[Description of the task] Your output should be the lines from the start of the data through the line containing "You are a computer-use agent. 1366x667", exactly and nothing more.

Dataset entries

■ ■ ■ ■ ■

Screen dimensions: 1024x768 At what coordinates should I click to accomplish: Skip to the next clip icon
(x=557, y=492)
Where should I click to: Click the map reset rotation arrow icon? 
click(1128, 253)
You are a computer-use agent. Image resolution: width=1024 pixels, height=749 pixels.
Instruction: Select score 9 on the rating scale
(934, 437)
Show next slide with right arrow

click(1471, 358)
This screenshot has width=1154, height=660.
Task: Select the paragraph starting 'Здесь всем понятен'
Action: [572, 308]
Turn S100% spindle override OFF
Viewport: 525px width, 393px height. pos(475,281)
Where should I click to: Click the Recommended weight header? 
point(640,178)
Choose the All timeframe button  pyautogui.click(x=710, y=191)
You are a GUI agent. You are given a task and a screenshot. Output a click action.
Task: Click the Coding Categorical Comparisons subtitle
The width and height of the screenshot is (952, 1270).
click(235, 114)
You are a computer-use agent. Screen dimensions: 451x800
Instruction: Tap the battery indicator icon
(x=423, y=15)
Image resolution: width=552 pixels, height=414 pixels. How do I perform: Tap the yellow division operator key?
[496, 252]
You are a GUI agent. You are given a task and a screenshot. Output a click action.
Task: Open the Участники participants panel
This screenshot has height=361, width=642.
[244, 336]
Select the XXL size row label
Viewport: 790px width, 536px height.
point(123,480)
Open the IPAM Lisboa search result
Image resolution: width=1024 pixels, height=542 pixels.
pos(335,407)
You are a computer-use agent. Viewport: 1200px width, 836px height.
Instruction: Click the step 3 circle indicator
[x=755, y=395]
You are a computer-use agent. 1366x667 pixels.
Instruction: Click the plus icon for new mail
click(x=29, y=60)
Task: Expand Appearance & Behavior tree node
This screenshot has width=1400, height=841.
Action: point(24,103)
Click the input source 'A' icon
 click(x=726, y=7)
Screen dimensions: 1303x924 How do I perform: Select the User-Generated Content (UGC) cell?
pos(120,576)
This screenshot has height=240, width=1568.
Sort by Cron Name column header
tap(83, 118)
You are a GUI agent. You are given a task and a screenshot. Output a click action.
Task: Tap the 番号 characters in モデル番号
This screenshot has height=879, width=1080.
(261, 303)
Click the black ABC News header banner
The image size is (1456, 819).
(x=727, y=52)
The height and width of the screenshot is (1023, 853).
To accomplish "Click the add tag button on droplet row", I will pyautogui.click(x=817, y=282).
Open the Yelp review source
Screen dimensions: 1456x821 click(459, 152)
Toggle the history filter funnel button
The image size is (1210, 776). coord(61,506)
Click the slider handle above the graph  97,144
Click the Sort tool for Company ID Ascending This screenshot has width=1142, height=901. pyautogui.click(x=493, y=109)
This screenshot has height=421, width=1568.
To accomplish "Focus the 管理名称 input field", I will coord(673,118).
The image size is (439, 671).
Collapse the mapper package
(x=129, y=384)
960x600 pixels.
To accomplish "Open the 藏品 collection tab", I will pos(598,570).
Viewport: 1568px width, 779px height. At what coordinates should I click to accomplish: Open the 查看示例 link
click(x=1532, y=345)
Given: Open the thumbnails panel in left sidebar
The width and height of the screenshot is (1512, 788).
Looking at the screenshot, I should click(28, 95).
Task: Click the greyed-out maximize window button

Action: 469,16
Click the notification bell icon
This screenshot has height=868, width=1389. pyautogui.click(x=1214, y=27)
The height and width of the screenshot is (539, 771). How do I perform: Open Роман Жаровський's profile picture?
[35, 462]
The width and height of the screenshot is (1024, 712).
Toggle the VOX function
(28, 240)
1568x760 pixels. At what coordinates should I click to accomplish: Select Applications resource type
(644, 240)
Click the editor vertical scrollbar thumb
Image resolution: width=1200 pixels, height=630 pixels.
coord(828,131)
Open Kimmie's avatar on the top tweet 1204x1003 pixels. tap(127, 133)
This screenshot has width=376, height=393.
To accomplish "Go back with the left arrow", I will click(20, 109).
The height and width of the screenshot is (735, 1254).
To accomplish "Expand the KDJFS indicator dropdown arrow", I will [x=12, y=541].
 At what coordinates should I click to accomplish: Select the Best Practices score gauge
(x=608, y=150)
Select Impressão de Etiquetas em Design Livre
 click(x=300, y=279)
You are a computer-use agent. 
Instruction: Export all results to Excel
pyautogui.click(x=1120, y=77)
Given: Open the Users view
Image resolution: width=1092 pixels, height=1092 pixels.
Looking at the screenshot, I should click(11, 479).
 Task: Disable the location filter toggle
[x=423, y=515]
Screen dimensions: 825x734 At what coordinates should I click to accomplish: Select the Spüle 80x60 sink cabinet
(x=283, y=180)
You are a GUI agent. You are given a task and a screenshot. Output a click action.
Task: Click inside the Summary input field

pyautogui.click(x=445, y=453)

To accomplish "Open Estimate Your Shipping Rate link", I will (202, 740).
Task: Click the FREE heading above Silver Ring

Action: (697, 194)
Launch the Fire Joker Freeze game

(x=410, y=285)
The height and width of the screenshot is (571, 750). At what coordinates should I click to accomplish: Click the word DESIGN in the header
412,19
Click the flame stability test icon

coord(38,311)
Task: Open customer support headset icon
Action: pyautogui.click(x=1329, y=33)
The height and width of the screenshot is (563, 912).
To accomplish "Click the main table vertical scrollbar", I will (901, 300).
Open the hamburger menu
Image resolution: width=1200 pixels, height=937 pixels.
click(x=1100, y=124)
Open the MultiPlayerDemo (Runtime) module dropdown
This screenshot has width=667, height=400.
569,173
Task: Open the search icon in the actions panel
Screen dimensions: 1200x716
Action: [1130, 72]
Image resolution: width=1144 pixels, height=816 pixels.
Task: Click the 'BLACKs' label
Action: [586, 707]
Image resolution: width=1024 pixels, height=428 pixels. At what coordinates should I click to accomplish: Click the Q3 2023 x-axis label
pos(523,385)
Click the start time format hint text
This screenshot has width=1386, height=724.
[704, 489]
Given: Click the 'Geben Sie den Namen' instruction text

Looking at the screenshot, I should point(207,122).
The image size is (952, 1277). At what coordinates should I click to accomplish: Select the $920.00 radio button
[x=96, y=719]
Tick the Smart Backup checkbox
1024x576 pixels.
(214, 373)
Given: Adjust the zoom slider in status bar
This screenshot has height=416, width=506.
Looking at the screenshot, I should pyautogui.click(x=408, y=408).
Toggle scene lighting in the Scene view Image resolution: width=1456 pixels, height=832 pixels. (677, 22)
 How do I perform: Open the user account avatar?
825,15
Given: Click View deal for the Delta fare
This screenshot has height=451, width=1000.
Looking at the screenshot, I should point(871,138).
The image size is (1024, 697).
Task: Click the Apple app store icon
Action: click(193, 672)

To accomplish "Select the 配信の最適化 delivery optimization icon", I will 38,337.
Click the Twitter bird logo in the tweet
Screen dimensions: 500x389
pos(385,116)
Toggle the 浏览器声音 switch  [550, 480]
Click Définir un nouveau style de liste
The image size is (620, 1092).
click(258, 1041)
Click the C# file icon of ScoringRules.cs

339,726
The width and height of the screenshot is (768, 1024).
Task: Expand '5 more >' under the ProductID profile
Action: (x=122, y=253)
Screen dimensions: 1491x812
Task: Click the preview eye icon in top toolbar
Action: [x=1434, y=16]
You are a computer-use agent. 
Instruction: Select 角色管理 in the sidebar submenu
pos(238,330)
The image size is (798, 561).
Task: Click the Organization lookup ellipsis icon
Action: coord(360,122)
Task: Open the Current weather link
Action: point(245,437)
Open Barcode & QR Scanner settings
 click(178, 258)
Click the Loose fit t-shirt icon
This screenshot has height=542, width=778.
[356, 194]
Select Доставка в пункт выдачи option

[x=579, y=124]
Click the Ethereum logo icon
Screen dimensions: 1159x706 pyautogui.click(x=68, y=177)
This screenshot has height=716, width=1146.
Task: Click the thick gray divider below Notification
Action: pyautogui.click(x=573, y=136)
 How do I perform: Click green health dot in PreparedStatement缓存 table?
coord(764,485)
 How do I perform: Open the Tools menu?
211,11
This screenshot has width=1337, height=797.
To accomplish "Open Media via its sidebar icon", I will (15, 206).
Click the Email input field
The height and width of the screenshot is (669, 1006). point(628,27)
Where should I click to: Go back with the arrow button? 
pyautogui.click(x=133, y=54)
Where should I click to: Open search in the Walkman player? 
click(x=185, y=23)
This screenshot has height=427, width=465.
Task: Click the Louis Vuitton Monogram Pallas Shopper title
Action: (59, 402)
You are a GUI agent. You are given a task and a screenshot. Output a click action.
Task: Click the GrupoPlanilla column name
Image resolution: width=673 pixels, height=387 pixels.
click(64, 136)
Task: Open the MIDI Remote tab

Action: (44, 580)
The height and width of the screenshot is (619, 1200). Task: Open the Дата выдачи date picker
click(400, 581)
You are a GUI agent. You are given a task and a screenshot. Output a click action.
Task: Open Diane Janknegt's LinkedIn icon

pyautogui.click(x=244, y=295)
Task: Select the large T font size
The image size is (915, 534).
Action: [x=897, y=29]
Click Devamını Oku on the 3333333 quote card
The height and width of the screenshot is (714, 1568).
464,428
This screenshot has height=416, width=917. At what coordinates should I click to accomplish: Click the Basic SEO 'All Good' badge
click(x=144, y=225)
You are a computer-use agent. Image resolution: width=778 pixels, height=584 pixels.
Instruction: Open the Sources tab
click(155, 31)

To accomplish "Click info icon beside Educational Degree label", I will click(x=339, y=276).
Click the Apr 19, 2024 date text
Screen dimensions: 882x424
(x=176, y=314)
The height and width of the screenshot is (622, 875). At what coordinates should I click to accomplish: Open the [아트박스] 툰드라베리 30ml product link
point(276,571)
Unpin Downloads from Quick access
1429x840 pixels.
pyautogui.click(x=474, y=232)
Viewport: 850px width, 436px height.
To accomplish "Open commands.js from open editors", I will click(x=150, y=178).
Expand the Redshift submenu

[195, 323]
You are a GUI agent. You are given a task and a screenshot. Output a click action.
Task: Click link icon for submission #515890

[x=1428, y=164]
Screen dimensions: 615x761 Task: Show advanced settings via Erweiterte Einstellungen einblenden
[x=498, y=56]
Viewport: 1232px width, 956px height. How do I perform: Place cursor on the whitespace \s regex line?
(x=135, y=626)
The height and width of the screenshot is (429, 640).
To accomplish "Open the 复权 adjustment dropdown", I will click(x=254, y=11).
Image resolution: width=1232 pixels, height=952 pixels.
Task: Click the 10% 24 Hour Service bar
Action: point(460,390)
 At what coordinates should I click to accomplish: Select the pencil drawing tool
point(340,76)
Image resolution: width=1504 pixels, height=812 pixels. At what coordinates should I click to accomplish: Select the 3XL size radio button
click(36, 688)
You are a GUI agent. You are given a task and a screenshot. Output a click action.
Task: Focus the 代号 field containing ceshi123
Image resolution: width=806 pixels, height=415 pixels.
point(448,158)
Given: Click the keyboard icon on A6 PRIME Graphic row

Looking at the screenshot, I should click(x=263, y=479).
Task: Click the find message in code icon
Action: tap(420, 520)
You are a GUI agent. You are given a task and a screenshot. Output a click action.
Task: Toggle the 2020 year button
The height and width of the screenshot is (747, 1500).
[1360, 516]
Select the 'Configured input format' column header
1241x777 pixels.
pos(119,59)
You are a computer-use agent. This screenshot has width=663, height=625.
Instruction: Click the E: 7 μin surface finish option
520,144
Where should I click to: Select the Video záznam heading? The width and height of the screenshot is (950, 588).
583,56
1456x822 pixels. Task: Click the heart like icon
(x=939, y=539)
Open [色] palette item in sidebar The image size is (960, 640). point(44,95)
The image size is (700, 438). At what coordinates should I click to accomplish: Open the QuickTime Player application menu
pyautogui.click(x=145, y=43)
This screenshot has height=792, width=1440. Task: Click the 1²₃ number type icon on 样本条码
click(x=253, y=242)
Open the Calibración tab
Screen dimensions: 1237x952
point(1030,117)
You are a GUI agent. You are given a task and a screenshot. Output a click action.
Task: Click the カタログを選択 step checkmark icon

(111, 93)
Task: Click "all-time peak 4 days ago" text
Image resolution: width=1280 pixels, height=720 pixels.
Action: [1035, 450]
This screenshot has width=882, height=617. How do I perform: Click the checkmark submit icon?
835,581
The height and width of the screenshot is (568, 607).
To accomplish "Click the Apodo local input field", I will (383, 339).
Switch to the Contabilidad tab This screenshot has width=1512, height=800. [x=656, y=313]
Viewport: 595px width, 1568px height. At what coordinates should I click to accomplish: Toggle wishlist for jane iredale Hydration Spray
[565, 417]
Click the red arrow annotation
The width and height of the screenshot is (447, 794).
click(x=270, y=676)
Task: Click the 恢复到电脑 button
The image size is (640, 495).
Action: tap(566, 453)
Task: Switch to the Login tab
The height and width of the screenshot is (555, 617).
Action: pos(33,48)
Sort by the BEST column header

■ ■ ■ ■ ■

[Exercise solution]
Screen dimensions: 1024x768 At what coordinates should I click to accomplish: Skip to the next clip icon
(x=557, y=492)
Where should I click to: Click the map reset rotation arrow icon? 
click(1128, 253)
You are a computer-use agent. Image resolution: width=1024 pixels, height=749 pixels.
Instruction: Select score 9 on the rating scale
(934, 437)
Show next slide with right arrow

click(1471, 358)
This screenshot has width=1154, height=660.
Task: Select the paragraph starting 'Здесь всем понятен'
Action: [572, 308]
Turn S100% spindle override OFF
Viewport: 525px width, 393px height. pos(475,281)
Where should I click to: Click the Recommended weight header? 
point(640,178)
Choose the All timeframe button  pyautogui.click(x=710, y=191)
You are a GUI agent. You are given a task and a screenshot. Output a click action.
Task: Click the Coding Categorical Comparisons subtitle
The width and height of the screenshot is (952, 1270).
click(235, 114)
You are a computer-use agent. Screen dimensions: 451x800
Instruction: Tap the battery indicator icon
(x=423, y=15)
Image resolution: width=552 pixels, height=414 pixels. How do I perform: Tap the yellow division operator key?
[496, 252]
You are a GUI agent. You are given a task and a screenshot. Output a click action.
Task: Open the Участники participants panel
This screenshot has height=361, width=642.
[244, 336]
Select the XXL size row label
Viewport: 790px width, 536px height.
point(123,480)
Open the IPAM Lisboa search result
Image resolution: width=1024 pixels, height=542 pixels.
pos(335,407)
You are a computer-use agent. Viewport: 1200px width, 836px height.
Instruction: Click the step 3 circle indicator
[x=755, y=395]
You are a computer-use agent. 1366x667 pixels.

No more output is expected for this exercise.